Normalization (6/2/11)

By Paul Bessire

Thursday, June 2 at 3:15 PM ET
In our preseason and postseason preview articles, we typically include a section on "How This Works." While we discuss that we simulate each event 50,000 times and briefly mention which data is used, we never really get into how each simulation is conducted. As teased last week and because Googling the term brings up more results related to me and PredictionMachine, today I will finally be giving away all of our secrets about how this really works... kind of. Technology, experience, access to data and ability to manipulate data help to give us an advantage (some of that we will touch on as well), yet the most critical piece to sports simulation the way that we conduct it - log5 normalization - is pretty simple (it's also what I would classify as a nonsensical term because it is not log-rhythmic and doesn't really have to do with the number five).

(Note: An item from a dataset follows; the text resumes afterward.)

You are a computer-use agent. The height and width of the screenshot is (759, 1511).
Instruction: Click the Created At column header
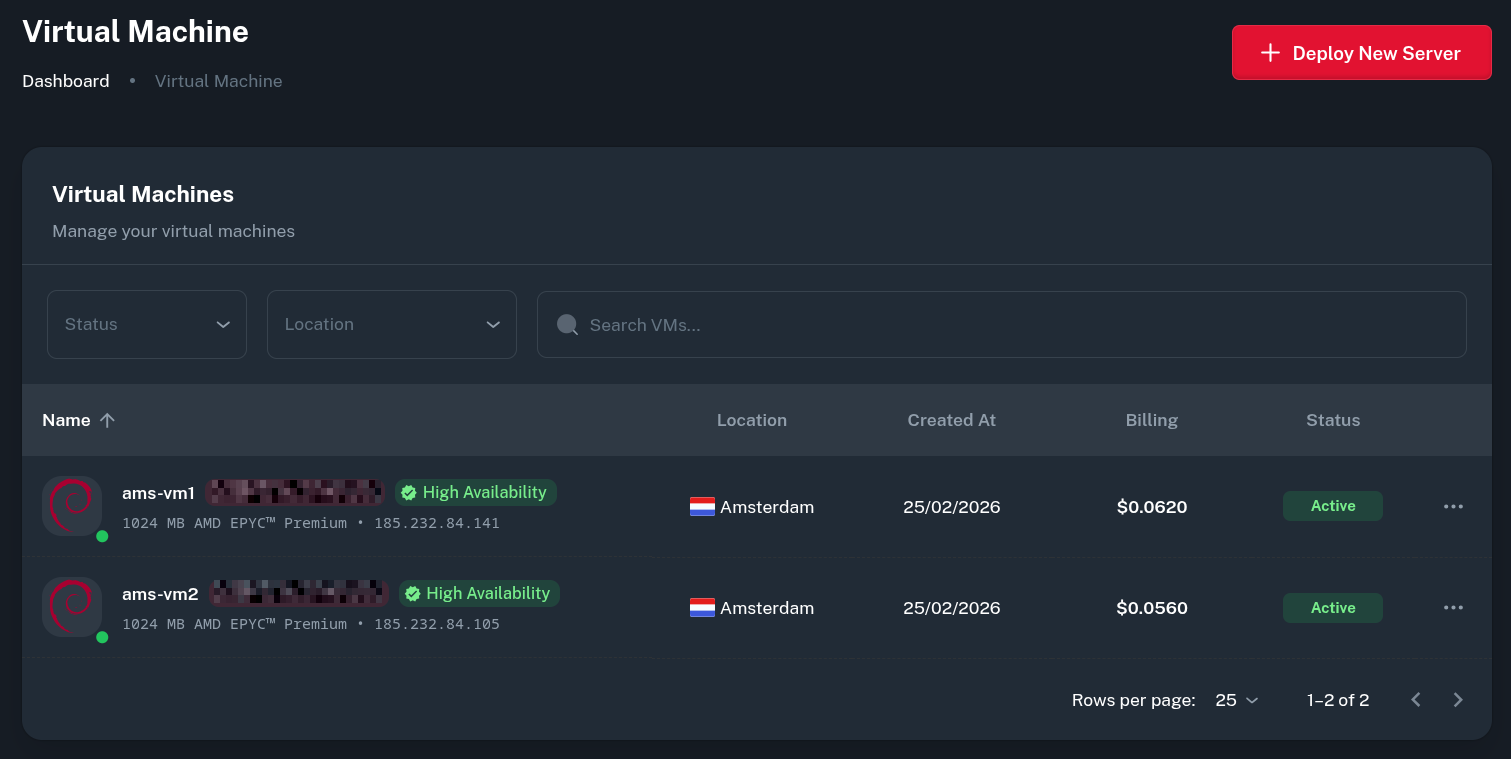tap(951, 420)
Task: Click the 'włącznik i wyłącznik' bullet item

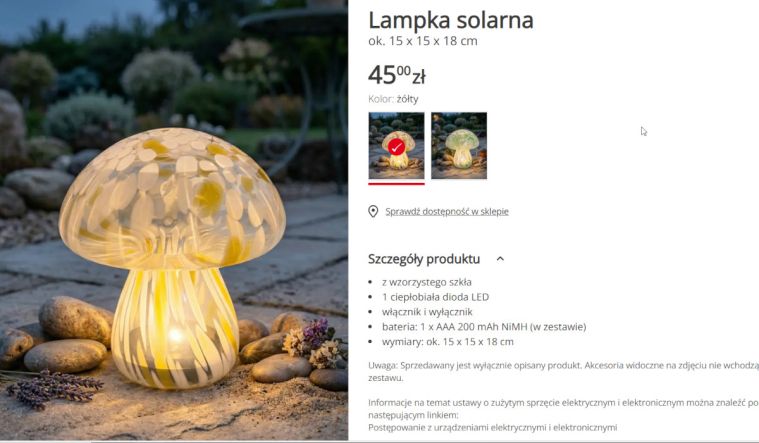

Popularized (and named) by Bill James regarding expected batting averages in baseball, log5 normalization helps to put everything in context, which is an absolute necessity for any model designed to determine the likelihood of an event given interacting variables. In the case of baseball averages, there is a pitcher and a hitter. If Joey Votto, who is one of the better hitters in baseball and is currently hitting .338, faces one of the worst pitchers in the game, like Kyle Davies (sorry Kyle, the numbers just worked) for instance, who allows an opponent average of around .338, even if we believe that these values represent their "true" abilities, the expected likelihood that a hit occurs is not 33.8%. It's not really even close to that. When a good hitter faces a bad pitcher, his expected batting average should be much better than his normal average against the rest of the league (and vice versa).

Enter log5 normalization (as James first introduced it):

H/AB = ((AVG * OAV) / LgAVG) / (((AVG * OAV) / LgAVG + (1- AVG )*(1- OAV)/(1-LgAvg)))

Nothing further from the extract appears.